### Task to carry out
Pick up the forum thread on the Amazon ebook-pricing lawsuit after its last sentence and keep it going.

>> Begin Source extract

Re: Amazon's getting sued for ebook prices.
« Reply #3 on: January 16, 2021, 08:49:32 AM »
Didn't they more or less break the Apple price-fixing attempt? Interesting interpretation.
I don't think Amazon had anything to do with the original case, but I don't have easy access to the court documents. Looks to be this case: https://en.wikipedia.org/wiki/United_States_v._Apple_Inc.

After reading that article, I'm still not sure what's going on or what, specifically, is being alleged.   :confused:

It doesn't even say who the litigants are aside from "other publishing companies."  Does that mean Barnes & Noble, Kobo, Apple, etc. are teaming up against Amazon and the Big 5?  That's the only conclusion I can draw here.
You get more detail if you read the linked court document. ( https://www.hbsslaw.com/sites/default/files/case-downloads/amazon-ebooks-price-fixing/01.14.21-complaint.pdf )

Plaintiffs:
"SHANNON FREMGEN, MARY CHRISTOPHERSON-JUVE, DENISE DELEON, on behalf of themselves and all others similarly situated, "
"Plaintiffs are consumers and direct purchaser plaintiffs from several states who frequently shop for electronic books (“eBooks”) published by the Big Five"

The main allegations in my opinion:
(pg 46)
79. As the largest print and eBook retailer, Amazon’s bargaining power with the Big Five is immense. It could have retained its right to discount their eBooks, but it agreed to let them set their own inflated prices in exchange for high commissions and the Big Five’s guarantee that no other eBook retailer could offer their eBooks at a lower price or better terms.

80. According to the House Judiciary Committee, Amazon has always employed MFNs or their equivalents in its contracts with trade publishers.149 The EU Commission makes clear that even when the Big Five were prohibited from having MFNs in their eBook contracts, they and Amazon got around that restriction by employing notification provisions that had precisely the same effect.

81. Whether using MFN clauses (business model parity, agency price parity, agency commission parity, price promotion parity, selection parity, or discount pool provisions) or notice provisions, the objective is always the same: to prevent “publishers from partnering with any of Amazon’s competitors” and to reinforce “Amazon’s ‘stranglehold’ and ‘control’ over book distribution.” Through these restraints, Amazon has acquired and maintained its monopoly power. Competitors lack any incentive to offer promotional advantages or alternative business models, like eBook rentals, to gain a following because Amazon demands that the Big Five offer that same option on Amazon.com. This results in fewer innovative products or business models and higher prices for eBooks consumers.

(pg 52)

111. The Big Five Co-conspirators employ an agency model to sell their eBooks. Under the agency model, the publishers set the price, and retailers—acting as agents for the publisher—take a commission on the sale to readers. The agency model does not permit the retailer-agent to discount the price unilaterally, e.g., to offer books at a two-for-one price or lower the price of a book through any membership or loyalty program.

>> End Source extract
>> Begin Recorded information

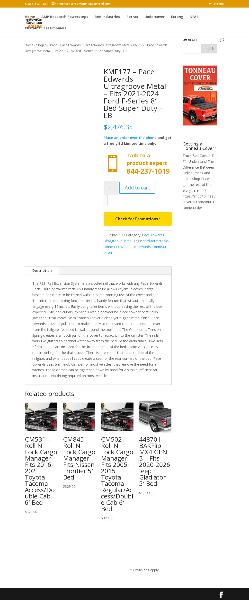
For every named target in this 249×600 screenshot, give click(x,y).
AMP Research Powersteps (64, 17)
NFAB (194, 17)
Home (30, 17)
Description (42, 270)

>> End Recorded information

### Task result
112. Plaintiffs overpay when they buy the Big Five’s eBooks directly from the Big Five Co-conspirators on the Co-conspirator’s own website or through a retail eBook platform that competes with Amazon. As required by the MFN, when Amazon’s Co-conspirators sell their eBooks through an agency model (or also in the case of Co-conspirator HarperCollins through its own website), they sell at a retail price that is equal to or higher than the price they sell their eBooks on Amazon.com. It is in the Big Five Co-conspirators’ economic self-interest to expand their share of the retail sales of their eBooks and diversify their distribution. It would serve this interest to allow Amazon’s retail rivals to develop alternative business models that cost less to consumers but increase the Big Five’s revenue. Offering Amazon’s retail rivals special edition or enhanced eBooks would also attract new customers, increase sales, and reduce the Big Five’s dependency on Amazon. Similarly, avoiding the commissions charged by Amazon and selling through their own websites at a greater discount or allowing Amazon’s retail rivals to add their own discounts and promotions to steer more sales to their platforms would also serve the Big Five’s economic self-interest. But Amazon and its Co-conspirators agree not to do this, so as to preserve the supracompetitive prices of the Big Five’s eBooks. Plaintiffs and class members who purchase directly from Amazon’s Co-conspirators through Amazon’s retail rivals are harmed because they pay prices fixed by Amazon and its Co-conspirators and without the benefit of discounts, promotions, and potentially lower-cost alternative business models that would exist in a competitive market, where these agreed restraints did not exist.

There's also some pretty graphs that show a correlation between deals with Amazon and ebook price hikes





How does the outcome affect indies?
Probably not at all, this class action is for readers of books published by the Big 5.
EDIT: actually, who knows really what the outcome will be. If some terms can't be in the contracts the Big 5 have, that may affect terms Amazon can offer to indies as well, such as Kindle Select. Regardless, we'll have to wait to see a ruling before we see any change.
« Last Edit: January 16, 2021, 08:53:18 AM by Matthew »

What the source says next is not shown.